Lights dim. The sounds of a metal punch and a ventilator unfold our imagination behind the curtain. Soon the stage discloses a ritualistic scene: a chair on top of a table forming an altar, black-clad Spanish choreographer Richard Mascherin powdering the centre to generate smoky air; another man in the shadows produces the sound partly sourced from the stage.
When Mascherin climbs up to the chair, his movements recall our feeling at height: legs stay motionless, waving arms try to stay balanced, shivering body tending to lower the centre of gravity. Meanwhile, surtitles convey his falling experiences: injuries and pain, thoughts, the audience’s disappointment when he lowers the height. Then he falls – suddenly, naturally, earnestly. A moment of stillness. Lying on the floor, some puppet-like movements of forearms and legs show signs of life echoing with beating sounds. Gradually his body unlocks more movements: crawling, kneeling, side fall. He finishes on his hands and knees, hips rolling. A moment of trance.
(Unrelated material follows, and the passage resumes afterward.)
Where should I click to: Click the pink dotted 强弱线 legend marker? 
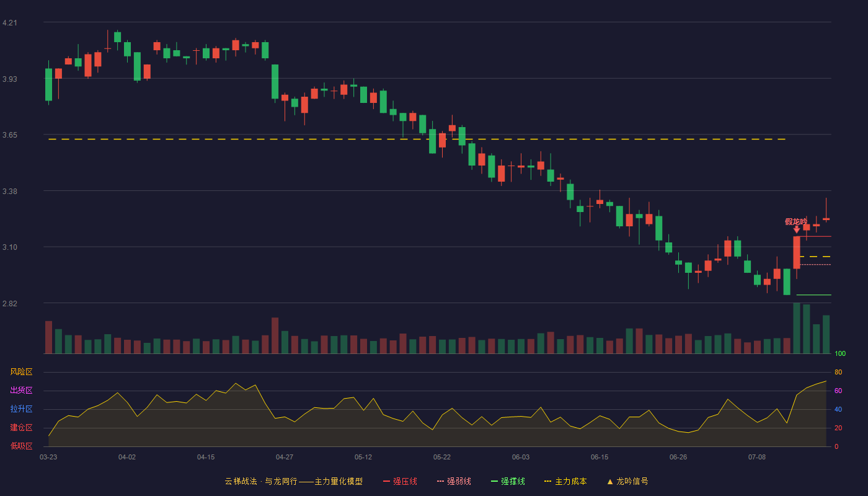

Mascherin reappears in velvet red carrying a giant double-sided ladder; the text shifts to aloof politicians expected to fall by the public. When will his next fall be? We stay in suspense as he unhurriedly places the ladder, ascends and descends it, clings to it. Strong beats are back and he starts spinning around, holding the ladder as if extending arms or wings. A moment of thrill. Then he falls – preparedly, resolutely, purposefully. ‘I don’t want to die. I want to survive.’
Mascherin lifts himself upwards on a pulley system before the curtain closes. Is it a good thing when technology keeps us from falling? Haven’t we shadowed the vulnerability of our bodies? Caer, Caer, Caer (falling, falling, falling) is a physical, acoustic and poetic fable showing falling as a fact, and to keep falling as a destiny.